You need to take the limit for x to zero if you want to use the formula for the Taylor expansion. This is not an efficient way to compue the Taylor series. A more efficient method is to substitute the Taylor expansion for e^x and then perform the division. Alternatively, you can use the power series of the geometric series.
So, we have:
x^3/[exp(x) - 1] =
x^3/[x + x^2/2 + x^3/6 + x^4/24 + ...] =
x^2/[1+x/2 + x^2/6 + x^3/24 +...]
If you use the geometric series power expansion, you use that:
1/(1+y) = 1 - y + y^2 - y^3 + ...
and substitute
y = x/2 + x^2/6 + x^3/24 + ...
in here.
If you want to do a division, you can do long division. You can also write the expansion in undetermined form:
x^2/[1+x/2 + x^2/6 + x^3/24 +...] = a x^2 + b x^3 + c x^4 + ...
(note that we can immediately tell that the series expansion will start with x^2).
If you multiply both sides by 1+x/2 + x^2/6 + x^3/24 +... and equate the coefficients of the powers of x you can solve for a, b , recursively. This procedure is equivalent to long division.

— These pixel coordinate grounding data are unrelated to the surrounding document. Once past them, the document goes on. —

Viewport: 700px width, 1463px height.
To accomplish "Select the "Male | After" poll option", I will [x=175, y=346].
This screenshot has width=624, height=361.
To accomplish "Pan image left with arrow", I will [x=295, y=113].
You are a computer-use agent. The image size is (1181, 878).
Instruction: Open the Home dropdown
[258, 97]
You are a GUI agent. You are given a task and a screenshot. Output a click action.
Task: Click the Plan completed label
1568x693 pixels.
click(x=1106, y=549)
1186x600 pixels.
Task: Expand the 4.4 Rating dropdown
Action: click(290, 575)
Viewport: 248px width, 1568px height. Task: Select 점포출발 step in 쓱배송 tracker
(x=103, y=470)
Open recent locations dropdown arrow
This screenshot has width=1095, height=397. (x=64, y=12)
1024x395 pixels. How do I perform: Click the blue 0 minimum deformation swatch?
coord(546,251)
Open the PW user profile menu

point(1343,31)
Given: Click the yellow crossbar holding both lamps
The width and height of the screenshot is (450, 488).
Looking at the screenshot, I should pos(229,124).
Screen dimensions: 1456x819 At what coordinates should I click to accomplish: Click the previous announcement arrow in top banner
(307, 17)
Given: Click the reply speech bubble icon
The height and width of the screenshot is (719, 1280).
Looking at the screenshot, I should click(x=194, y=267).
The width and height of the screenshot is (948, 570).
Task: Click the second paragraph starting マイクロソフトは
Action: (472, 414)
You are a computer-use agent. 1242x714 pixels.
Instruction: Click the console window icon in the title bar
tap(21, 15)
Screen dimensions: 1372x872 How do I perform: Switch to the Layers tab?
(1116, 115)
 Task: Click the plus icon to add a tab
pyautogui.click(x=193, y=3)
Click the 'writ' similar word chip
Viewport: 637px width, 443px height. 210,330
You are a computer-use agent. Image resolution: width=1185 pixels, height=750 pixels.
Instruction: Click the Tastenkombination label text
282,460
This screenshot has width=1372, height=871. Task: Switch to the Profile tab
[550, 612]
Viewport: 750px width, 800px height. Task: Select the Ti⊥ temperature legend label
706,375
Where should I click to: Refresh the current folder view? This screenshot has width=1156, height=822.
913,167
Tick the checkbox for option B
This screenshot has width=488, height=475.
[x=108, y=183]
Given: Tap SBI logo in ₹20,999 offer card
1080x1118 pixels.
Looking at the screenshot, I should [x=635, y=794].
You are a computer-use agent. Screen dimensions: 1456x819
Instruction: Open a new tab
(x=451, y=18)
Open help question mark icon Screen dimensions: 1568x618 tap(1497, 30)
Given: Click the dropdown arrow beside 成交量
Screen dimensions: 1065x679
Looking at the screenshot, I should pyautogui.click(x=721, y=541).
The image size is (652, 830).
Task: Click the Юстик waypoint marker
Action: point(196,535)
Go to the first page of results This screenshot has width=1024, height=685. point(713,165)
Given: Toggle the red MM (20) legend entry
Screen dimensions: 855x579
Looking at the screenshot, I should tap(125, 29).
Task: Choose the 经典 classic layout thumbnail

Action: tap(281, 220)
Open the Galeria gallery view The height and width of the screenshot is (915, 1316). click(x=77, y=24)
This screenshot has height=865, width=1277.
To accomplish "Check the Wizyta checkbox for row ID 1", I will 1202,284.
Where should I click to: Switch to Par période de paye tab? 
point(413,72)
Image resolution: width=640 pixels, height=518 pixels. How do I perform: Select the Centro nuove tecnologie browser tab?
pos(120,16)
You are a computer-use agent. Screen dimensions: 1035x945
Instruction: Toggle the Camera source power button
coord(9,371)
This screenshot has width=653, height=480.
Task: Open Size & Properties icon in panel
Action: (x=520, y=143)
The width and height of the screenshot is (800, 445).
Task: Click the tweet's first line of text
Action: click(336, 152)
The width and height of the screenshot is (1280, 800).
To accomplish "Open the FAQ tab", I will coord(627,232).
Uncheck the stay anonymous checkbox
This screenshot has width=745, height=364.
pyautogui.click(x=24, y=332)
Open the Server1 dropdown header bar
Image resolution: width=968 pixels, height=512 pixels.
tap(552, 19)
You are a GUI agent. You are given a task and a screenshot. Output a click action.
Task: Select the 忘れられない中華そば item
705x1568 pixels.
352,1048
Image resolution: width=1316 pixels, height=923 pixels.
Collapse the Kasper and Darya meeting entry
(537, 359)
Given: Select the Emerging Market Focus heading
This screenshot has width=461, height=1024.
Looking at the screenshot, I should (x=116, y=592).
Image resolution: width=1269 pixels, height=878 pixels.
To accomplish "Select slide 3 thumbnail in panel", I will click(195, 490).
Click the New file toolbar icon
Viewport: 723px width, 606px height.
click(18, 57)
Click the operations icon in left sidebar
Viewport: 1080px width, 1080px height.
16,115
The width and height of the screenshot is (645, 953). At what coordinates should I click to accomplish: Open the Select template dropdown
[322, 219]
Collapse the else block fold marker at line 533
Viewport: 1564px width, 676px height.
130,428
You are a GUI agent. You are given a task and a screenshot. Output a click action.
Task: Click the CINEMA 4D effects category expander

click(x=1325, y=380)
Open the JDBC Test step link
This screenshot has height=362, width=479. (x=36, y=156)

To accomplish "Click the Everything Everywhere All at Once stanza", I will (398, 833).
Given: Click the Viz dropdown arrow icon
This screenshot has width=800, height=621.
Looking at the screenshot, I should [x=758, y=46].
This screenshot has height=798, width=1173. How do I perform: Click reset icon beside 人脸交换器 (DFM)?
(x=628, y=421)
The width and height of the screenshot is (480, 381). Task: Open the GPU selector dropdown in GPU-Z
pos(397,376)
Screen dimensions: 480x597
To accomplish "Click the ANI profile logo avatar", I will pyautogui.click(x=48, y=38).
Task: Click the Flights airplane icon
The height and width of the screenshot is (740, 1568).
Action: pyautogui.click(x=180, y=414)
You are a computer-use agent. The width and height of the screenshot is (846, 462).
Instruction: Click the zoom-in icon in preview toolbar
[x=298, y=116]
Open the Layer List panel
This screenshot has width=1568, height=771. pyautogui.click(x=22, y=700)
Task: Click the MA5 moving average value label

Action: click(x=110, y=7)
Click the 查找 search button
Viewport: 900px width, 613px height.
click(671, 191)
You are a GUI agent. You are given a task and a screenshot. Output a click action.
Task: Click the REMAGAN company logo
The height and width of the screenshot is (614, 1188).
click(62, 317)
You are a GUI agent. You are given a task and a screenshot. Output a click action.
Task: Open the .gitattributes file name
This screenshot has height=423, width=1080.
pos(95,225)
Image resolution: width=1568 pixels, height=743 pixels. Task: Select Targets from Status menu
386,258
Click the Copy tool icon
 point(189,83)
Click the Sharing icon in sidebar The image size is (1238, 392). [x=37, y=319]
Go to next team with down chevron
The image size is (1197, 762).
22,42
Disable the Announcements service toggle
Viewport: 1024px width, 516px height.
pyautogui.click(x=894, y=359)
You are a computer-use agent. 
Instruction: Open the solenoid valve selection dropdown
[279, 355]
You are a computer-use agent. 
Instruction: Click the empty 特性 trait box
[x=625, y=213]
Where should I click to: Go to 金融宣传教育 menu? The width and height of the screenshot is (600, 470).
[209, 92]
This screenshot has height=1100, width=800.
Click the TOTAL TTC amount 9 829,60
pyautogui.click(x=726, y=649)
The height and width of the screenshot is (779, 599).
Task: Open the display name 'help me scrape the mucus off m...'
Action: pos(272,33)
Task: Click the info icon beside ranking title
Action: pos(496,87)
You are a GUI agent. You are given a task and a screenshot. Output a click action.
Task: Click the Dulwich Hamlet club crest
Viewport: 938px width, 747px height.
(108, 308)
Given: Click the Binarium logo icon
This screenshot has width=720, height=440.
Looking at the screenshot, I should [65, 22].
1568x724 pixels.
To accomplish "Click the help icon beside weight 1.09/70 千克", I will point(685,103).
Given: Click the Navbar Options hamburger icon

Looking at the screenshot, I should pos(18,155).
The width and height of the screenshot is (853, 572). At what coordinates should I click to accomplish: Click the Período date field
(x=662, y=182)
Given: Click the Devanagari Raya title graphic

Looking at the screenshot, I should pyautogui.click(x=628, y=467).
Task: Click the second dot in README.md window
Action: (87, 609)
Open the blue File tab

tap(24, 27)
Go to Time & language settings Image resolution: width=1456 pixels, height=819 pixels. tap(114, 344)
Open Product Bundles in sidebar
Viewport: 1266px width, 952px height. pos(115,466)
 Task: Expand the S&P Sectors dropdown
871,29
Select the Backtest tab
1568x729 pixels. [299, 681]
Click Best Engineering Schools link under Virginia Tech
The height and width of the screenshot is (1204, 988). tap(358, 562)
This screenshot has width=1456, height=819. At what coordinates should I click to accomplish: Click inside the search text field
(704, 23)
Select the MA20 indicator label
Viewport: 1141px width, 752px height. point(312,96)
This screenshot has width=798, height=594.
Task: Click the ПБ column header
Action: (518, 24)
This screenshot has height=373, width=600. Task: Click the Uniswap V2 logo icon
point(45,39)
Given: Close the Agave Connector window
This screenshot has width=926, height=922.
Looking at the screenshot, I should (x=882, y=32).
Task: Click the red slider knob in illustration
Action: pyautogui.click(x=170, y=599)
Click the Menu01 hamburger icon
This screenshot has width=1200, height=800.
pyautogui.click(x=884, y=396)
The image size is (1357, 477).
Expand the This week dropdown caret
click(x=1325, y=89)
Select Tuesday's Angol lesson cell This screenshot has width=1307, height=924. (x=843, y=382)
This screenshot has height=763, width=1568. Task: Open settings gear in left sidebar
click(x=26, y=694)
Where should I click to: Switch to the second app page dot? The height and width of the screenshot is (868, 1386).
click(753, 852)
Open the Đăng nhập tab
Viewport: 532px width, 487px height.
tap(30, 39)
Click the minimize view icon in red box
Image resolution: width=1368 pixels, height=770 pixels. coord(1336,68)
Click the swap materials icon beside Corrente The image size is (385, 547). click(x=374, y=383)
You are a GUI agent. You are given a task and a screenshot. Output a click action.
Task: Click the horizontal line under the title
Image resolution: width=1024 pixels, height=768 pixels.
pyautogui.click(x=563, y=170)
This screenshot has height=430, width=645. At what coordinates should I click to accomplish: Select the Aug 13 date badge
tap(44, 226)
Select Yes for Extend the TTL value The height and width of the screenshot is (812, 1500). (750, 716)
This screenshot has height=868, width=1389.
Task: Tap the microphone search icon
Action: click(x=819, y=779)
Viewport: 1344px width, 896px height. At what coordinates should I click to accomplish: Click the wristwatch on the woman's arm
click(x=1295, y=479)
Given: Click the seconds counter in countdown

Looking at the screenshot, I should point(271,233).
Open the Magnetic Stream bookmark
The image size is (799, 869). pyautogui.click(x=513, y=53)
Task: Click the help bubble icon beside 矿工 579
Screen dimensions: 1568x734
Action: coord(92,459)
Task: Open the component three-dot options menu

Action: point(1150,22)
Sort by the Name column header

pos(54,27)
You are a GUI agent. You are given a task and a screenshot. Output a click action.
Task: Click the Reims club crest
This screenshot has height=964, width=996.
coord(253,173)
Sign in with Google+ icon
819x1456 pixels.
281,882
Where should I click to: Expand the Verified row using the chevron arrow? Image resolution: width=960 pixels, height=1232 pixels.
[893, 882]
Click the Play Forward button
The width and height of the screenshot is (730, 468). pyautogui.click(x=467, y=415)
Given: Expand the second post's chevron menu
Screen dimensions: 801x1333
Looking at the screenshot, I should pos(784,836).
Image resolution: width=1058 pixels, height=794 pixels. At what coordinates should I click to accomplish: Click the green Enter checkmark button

Then there exist a much faster way to do division of power series that is based on the Newton-Raphson technique of findng zeroes of nonlinear equations. This works as follows. In case of division of ordinary numbers, we need to compute 1/y where y is some given number. Then this amounts to solving the equation
1/x - y = 0
for x.
Newton-Raphson then gives you successive approximants x_n that satisfy the recursion:
x_{n+1} = x_{n} - (1/x_{n} - y)/(-1/x_{n}^2) =
2x_n - y x_{n}^2
Since this algorithm does not contain any divisions, it is a bona fide division algorithm.
Now, this recursion can also be used for power series. If y is not a number but a power series and x_0 is 1/y correct to zeroth order, then the algorithm will yield the x_n as the expansion of 1/y correct to
order 2^n-1. The number of correct expansion coefficients doubles at each iteration, while in case of long divsion you only get one coefficient per step.